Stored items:
--
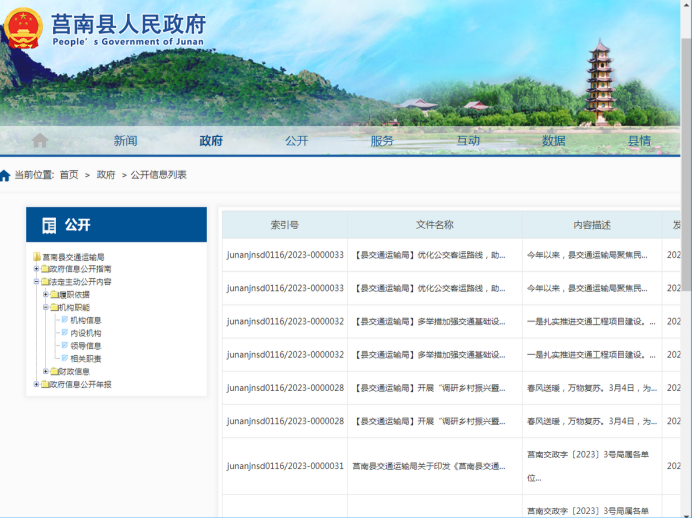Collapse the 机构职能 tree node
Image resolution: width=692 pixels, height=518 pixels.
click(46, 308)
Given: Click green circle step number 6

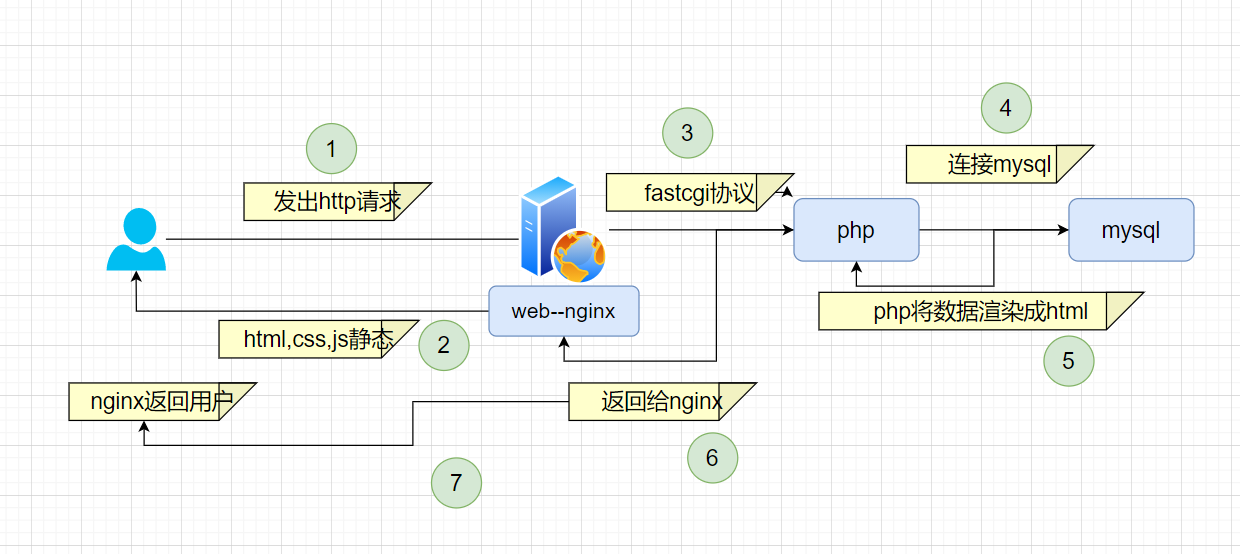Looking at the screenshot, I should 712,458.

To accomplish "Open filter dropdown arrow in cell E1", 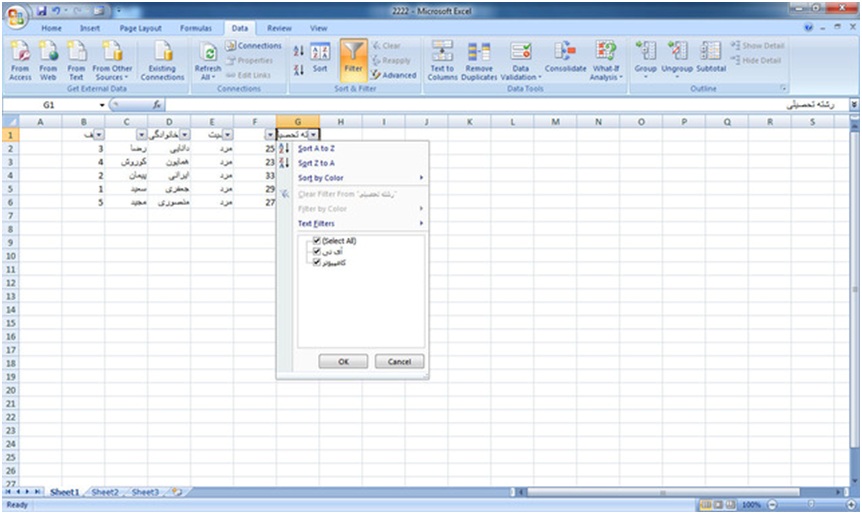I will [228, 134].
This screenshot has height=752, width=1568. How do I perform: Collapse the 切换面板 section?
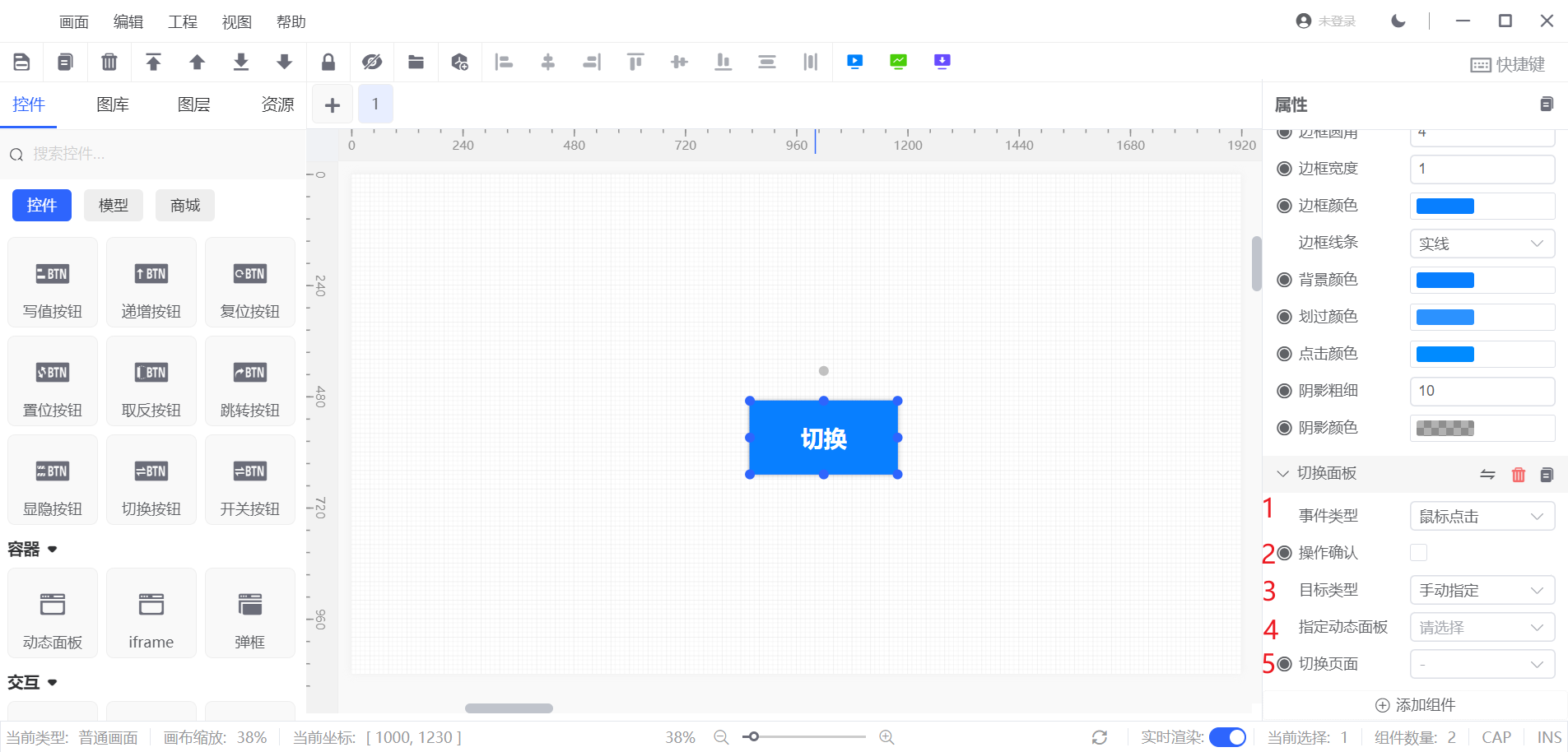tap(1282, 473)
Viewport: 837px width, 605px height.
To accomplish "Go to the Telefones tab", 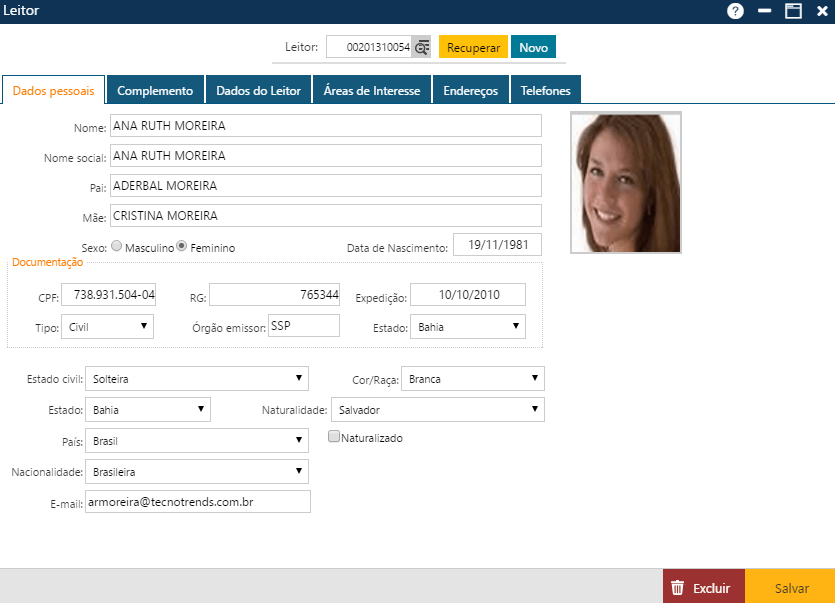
--
Task description:
Nothing but the lines from the one with "This screenshot has" through the end of the entries above, both included, should be set down, exactly and without pictures.

Answer area:
This screenshot has height=752, width=1568. How do I perform: Collapse the 切换面板 section?
tap(1282, 473)
Viewport: 837px width, 605px height.
To accomplish "Go to the Telefones tab", 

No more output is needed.